[Dataset entries]
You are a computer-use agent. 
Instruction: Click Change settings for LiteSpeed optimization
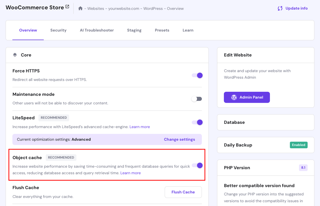click(x=179, y=139)
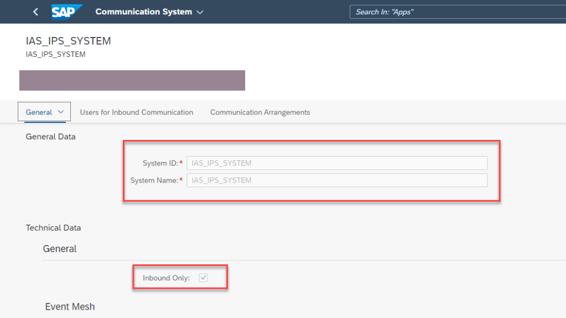Open the dropdown arrow on the General tab
The image size is (566, 318).
click(x=61, y=112)
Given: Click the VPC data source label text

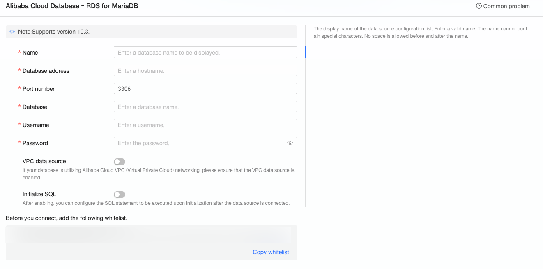Looking at the screenshot, I should coord(44,161).
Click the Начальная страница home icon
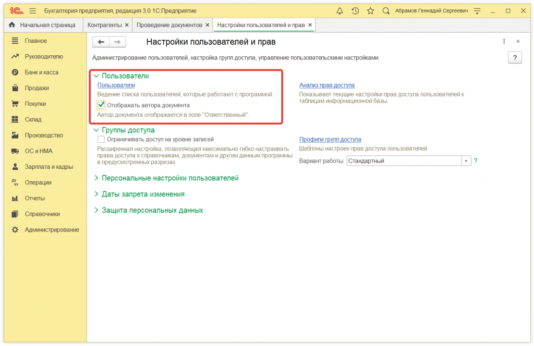The image size is (534, 346). [x=12, y=25]
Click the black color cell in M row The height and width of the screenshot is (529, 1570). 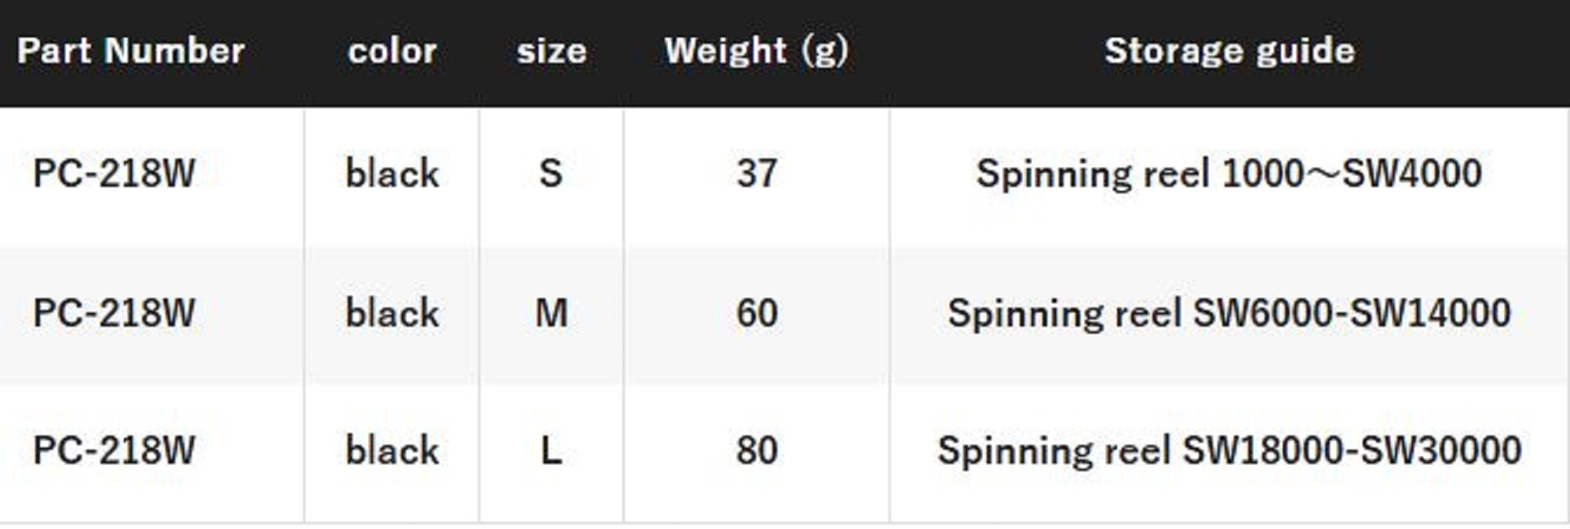pos(392,313)
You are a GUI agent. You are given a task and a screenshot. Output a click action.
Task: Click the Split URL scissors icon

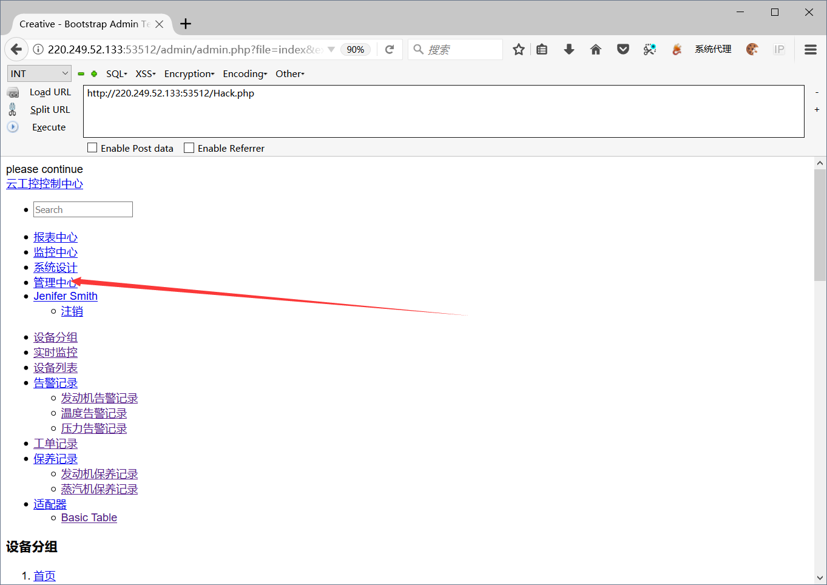point(13,109)
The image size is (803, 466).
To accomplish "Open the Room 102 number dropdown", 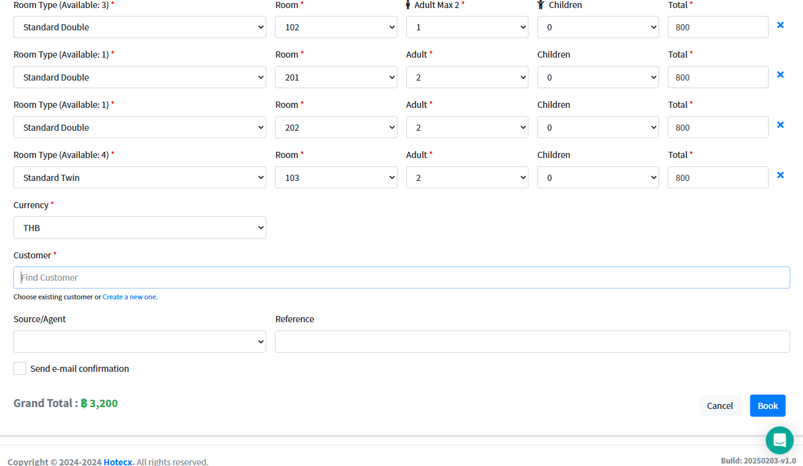I will 336,27.
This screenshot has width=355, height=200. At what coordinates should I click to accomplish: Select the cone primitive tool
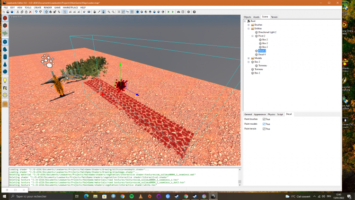pyautogui.click(x=5, y=64)
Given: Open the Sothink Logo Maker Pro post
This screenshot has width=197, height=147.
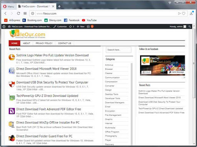Looking at the screenshot, I should click(52, 55).
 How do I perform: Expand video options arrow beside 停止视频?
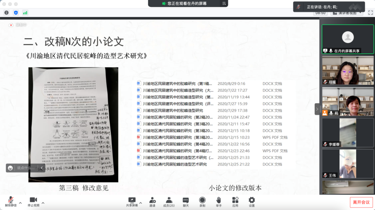[43, 203]
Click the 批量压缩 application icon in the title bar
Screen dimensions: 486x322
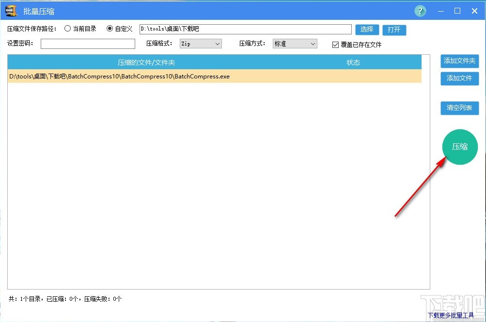[10, 10]
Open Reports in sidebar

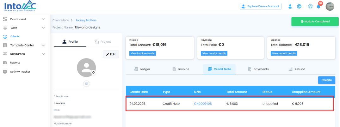(x=15, y=63)
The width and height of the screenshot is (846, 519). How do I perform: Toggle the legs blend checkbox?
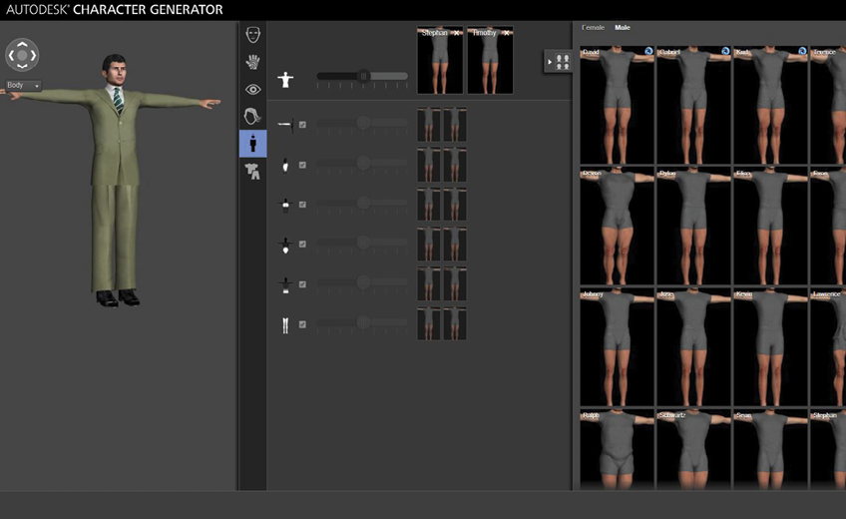tap(302, 324)
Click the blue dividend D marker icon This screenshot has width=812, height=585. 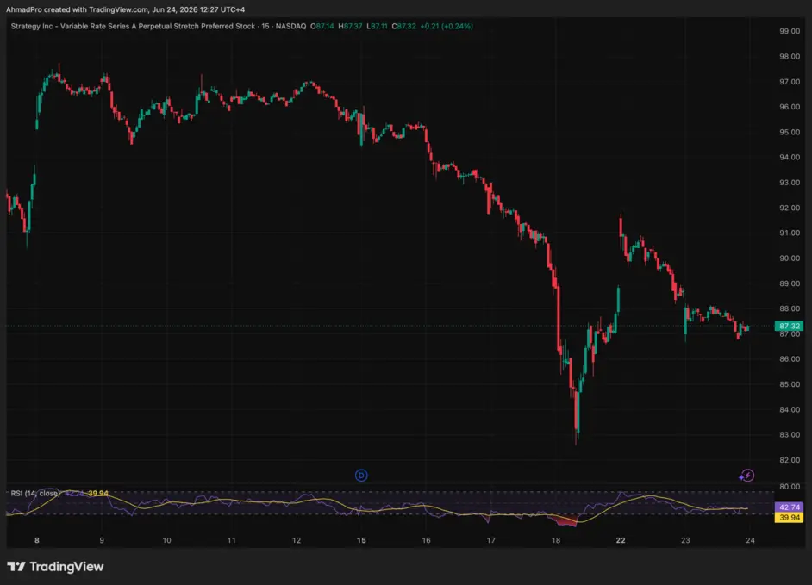pyautogui.click(x=361, y=476)
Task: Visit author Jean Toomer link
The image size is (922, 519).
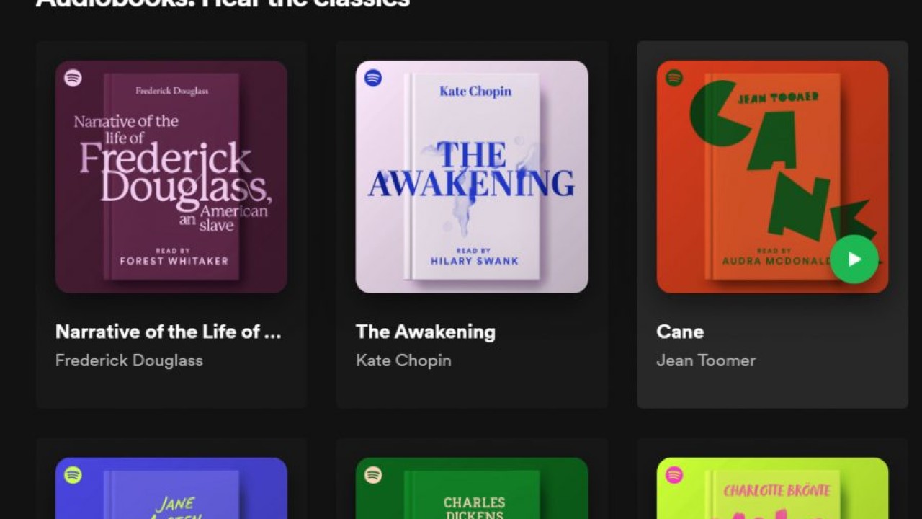Action: pyautogui.click(x=706, y=360)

Your objective: Among the entries above, how many lines include the word "agent"? Reply with the number only.

Response to the task: 2